In the first episode of the show’s second season, Asylum (which premieres tonight), we already have masked serial killers, malevolent aliens, and mad scientists, not to mention the less horror-genre-specific (but no less frightening) presence of unhinged nuns and an undulating mass of the generally insane. If the series continues apace, the hellish catalog will make last season’s ghostly boarding house—in which a century’s worth of restless souls rubbed shoulders and genitals with an ever more spectral family of mortals—seem merely cozy.

Indeed, American Horror Story’s freewheeling tour through the attic of our culture’s collective haunted house, while delighting some, has vexed many others. Critics have described the show as “confounded,” “a jumble,” and “one-stop shopping for horror tropes.” Slate’s own Troy Patterson called it a “fever dream” and a cook-top crowded with “various cast-iron pots steadily boiling with a mixture of fear and desire.” By many accounts, Murphy and his co-creater Brad Falchuk simply have too many cauldrons going, and plenty of critics seem to be waiting eagerly for the whole thing to boil over.

But maybe viewers are looking for the wrong things in American Horror Story. There’s a way to enjoy a series that values different things from the criteria we typically use to ascribe “success” to a show: aesthetic, not plot; mood, not emotion; sensory serendipity, not rigorous story structure. Coherence still matters, of course, but in terms of an artistic vision instead of (or even at the expense of) traditional narrative. It’s the way to best enjoy American Horror Story, just as it was the way to best enjoy Twin Peaks, Damages, and Six Feet Under. Let’s call it “vibe-watching.”

In his fascinating exploration of AHS’s status as an anthology show—each season telling a brand new story with common actors and themes—Phillip Maciak notes that Murphy and Falchuck “are attempting to codify an aesthetic that will bring viewers back.” What’s important about this recognition is that watching or reviewing the show in terms of plot, character development, or that most tyrannical of notions, originality, completely misses the point. AHS is designed to provide a world in which viewers can immerse themselves, not a set of characters to relate to or a story to emotionally invest in. You either get into its vibe, or you don’t.

That’s why it doesn’t matter how transparently the show borrows from the cache of horror clichés. Last year Patterson offhandedly accused AHS of aping music from Bernard Herrmann’s classic scores to Psycho and Vertigo, only to be informed by the production team that the actual music was being licensed from Herrman’s estate. Clearly, AHS doesn’t care if you notice its source material, because it’s not really about presenting a novel take on ghosts or demonic possession per se. Rather, the show packs a critical mass of combustible materials into a suitably volatile container—a creepy house with a family in crisis, say, or a rickety asylum—and tosses in a match.

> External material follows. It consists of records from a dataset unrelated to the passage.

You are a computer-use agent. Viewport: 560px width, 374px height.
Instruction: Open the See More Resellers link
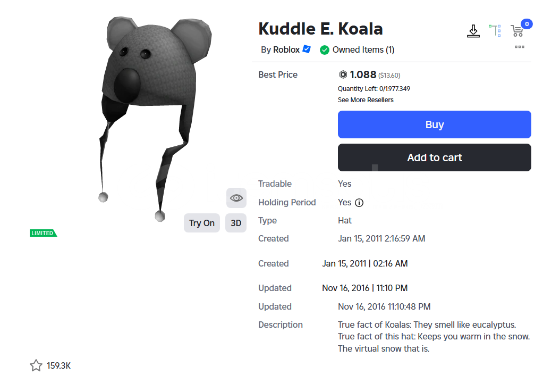click(x=366, y=100)
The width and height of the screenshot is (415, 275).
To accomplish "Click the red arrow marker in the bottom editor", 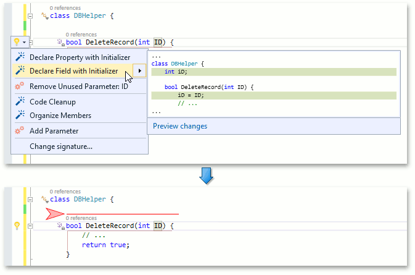I will [x=55, y=214].
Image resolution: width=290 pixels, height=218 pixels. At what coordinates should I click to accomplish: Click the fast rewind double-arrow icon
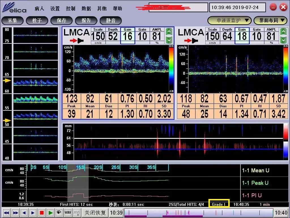pos(7,213)
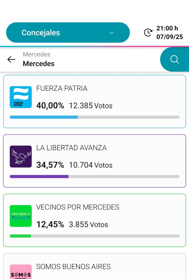Select the Mercedes location breadcrumb

36,54
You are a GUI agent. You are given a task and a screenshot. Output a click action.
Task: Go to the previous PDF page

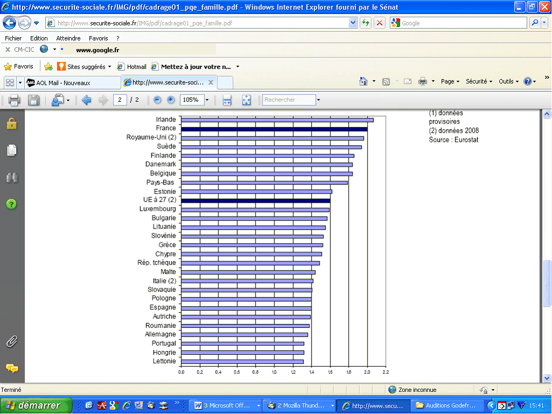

Of course, if this procedure isn’t guided by a strong and compelling artistic vision, it’s liable to fail terrifically. Much of the success of the “vibe” approach depends on the viewer being able and willing to enter the world and find enough glittery stuff there to, in the absence of a domineering narrative, make up a personal show out of what catches her fancy. It is the vibe that matters, the vibe you must tune yourself to and from which you must extract your pleasure, for no Aristotelian catharsis is forthcoming.

Campiness, as a style, almost always invites vibe-watching, for as Wayne Koestenbaum has written, the camp experience involves making a “private airlift of lost cultural matter, [of] fragments held hostage by everyone else’s indifference,” of living for the sublimity of “this gesture, this pattern, this figure.” I bet you can tell that the bottle from which Jessica Lange dabs perfume onto her chest is the container in which my own personal sublime resides. Camp, not horror, is the soul and motivating force of AHS, and if you don’t delight in the fate that befalls Maroon 5 lead singer Adam Levine in the season premiere, you are not resonating at AHS’s frequency.

But don’t worry if Murphy’s campy charnel house still doesn’t seem all that inviting; American Horror Story just may not be the right vibe for you. Chances are, you’re already vibe-watching something else without even realizing it—like, say, reality television. Many a critical aneurism has been brought on by trying to understand the appeal of housewives milling about through cocktail parties and manufactured dramas (nothing happens! It’s not Reality!). But when that batty, Muppet-faced old lady in The Real Housewives of Miami mumbles something incomprehensible in Spanglish and then falls down at a party, it justifies every Bravo dollar, every minute of my time, and possibly the continued existence of a universe in which such a thing exists. In the company of such a wonderful vibe, it seems tacky to bring up something as pedestrian as coherence.